* **Exercise description**:
Rewrite the lines below as a Markdown table with two columns, No. and Line. Number each line in order and skip the blank ones.

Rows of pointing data
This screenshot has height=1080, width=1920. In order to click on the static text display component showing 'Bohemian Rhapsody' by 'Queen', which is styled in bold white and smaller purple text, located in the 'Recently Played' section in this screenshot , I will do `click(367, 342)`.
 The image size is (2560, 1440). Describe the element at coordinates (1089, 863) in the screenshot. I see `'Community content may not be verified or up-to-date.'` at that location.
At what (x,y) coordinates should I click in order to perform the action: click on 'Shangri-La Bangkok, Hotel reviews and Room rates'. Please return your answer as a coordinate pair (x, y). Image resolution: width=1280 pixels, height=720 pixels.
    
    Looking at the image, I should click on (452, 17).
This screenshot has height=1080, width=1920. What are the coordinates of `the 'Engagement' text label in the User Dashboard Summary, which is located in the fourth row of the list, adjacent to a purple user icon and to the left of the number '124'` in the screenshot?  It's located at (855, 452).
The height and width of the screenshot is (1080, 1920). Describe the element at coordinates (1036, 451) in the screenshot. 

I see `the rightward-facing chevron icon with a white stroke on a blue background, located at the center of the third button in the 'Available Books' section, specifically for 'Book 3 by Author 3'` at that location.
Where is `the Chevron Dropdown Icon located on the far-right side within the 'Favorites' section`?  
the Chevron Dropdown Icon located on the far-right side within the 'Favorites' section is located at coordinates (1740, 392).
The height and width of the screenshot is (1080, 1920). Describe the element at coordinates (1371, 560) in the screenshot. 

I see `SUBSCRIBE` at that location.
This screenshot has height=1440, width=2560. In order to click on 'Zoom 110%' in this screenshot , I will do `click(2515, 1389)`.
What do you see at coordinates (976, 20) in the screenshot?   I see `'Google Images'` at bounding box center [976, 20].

* **Result below**:
| No. | Line |
|---|---|
| 1 | This screenshot has height=1080, width=1920. In order to click on the static text display component showing 'Bohemian Rhapsody' by 'Queen', which is styled in bold white and smaller purple text, located in the 'Recently Played' section in this screenshot , I will do `click(367, 342)`. |
| 2 |  The image size is (2560, 1440). Describe the element at coordinates (1089, 863) in the screenshot. I see `'Community content may not be verified or up-to-date.'` at that location. |
| 3 | At what (x,y) coordinates should I click in order to perform the action: click on 'Shangri-La Bangkok, Hotel reviews and Room rates'. Please return your answer as a coordinate pair (x, y). Image resolution: width=1280 pixels, height=720 pixels. |
| 4 |     Looking at the image, I should click on (452, 17). |
| 5 | This screenshot has height=1080, width=1920. What are the coordinates of `the 'Engagement' text label in the User Dashboard Summary, which is located in the fourth row of the list, adjacent to a purple user icon and to the left of the number '124'` in the screenshot?  It's located at (855, 452). |
| 6 | The height and width of the screenshot is (1080, 1920). Describe the element at coordinates (1036, 451) in the screenshot.  |
| 7 | I see `the rightward-facing chevron icon with a white stroke on a blue background, located at the center of the third button in the 'Available Books' section, specifically for 'Book 3 by Author 3'` at that location. |
| 8 | Where is `the Chevron Dropdown Icon located on the far-right side within the 'Favorites' section`?   |
| 9 | the Chevron Dropdown Icon located on the far-right side within the 'Favorites' section is located at coordinates (1740, 392). |
| 10 | The height and width of the screenshot is (1080, 1920). Describe the element at coordinates (1371, 560) in the screenshot.  |
| 11 | I see `SUBSCRIBE` at that location. |
| 12 | This screenshot has height=1440, width=2560. In order to click on 'Zoom 110%' in this screenshot , I will do `click(2515, 1389)`. |
| 13 | What do you see at coordinates (976, 20) in the screenshot?   I see `'Google Images'` at bounding box center [976, 20]. |